>>>>>

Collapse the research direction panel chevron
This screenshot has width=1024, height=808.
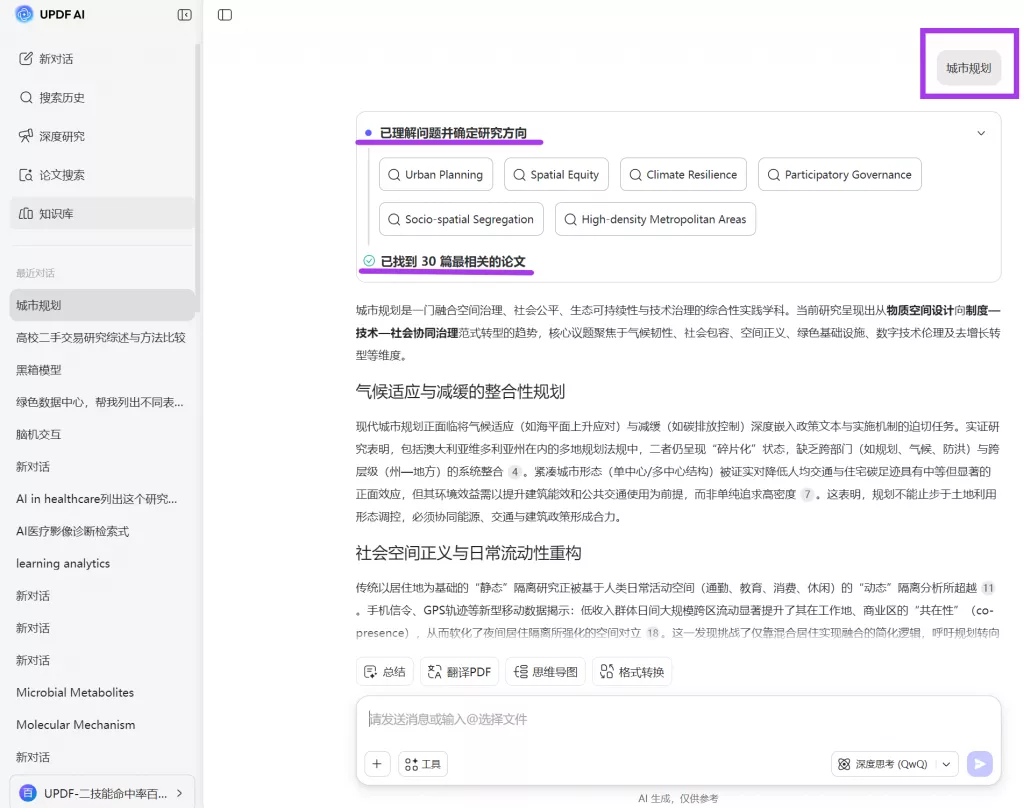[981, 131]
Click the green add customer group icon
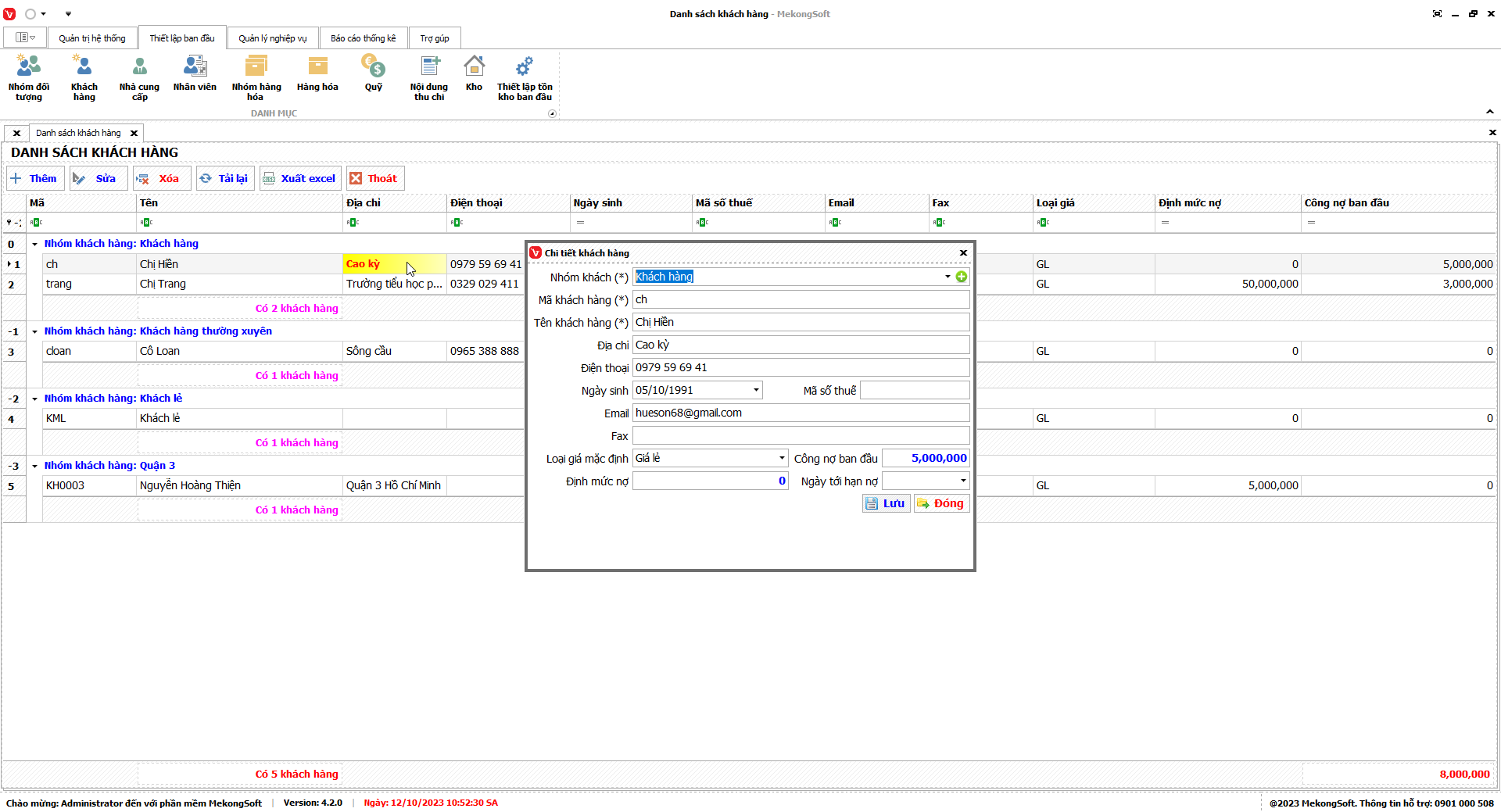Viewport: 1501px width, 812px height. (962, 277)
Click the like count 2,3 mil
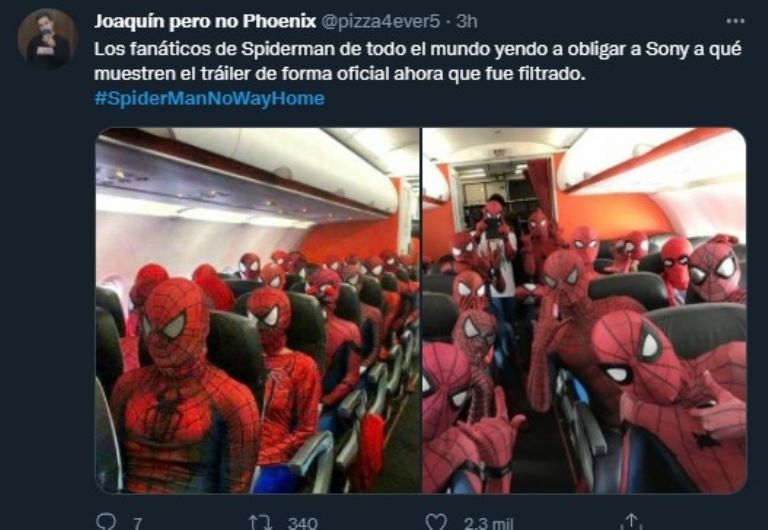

<<<<<

| Work instructions |
Only the lines from the line with "Click the green add customer group icon" to the bottom of the material above should be reproduced, exactly and without pictures.

| Answer space |
Click the green add customer group icon
Viewport: 1501px width, 812px height. (962, 277)
Click the like count 2,3 mil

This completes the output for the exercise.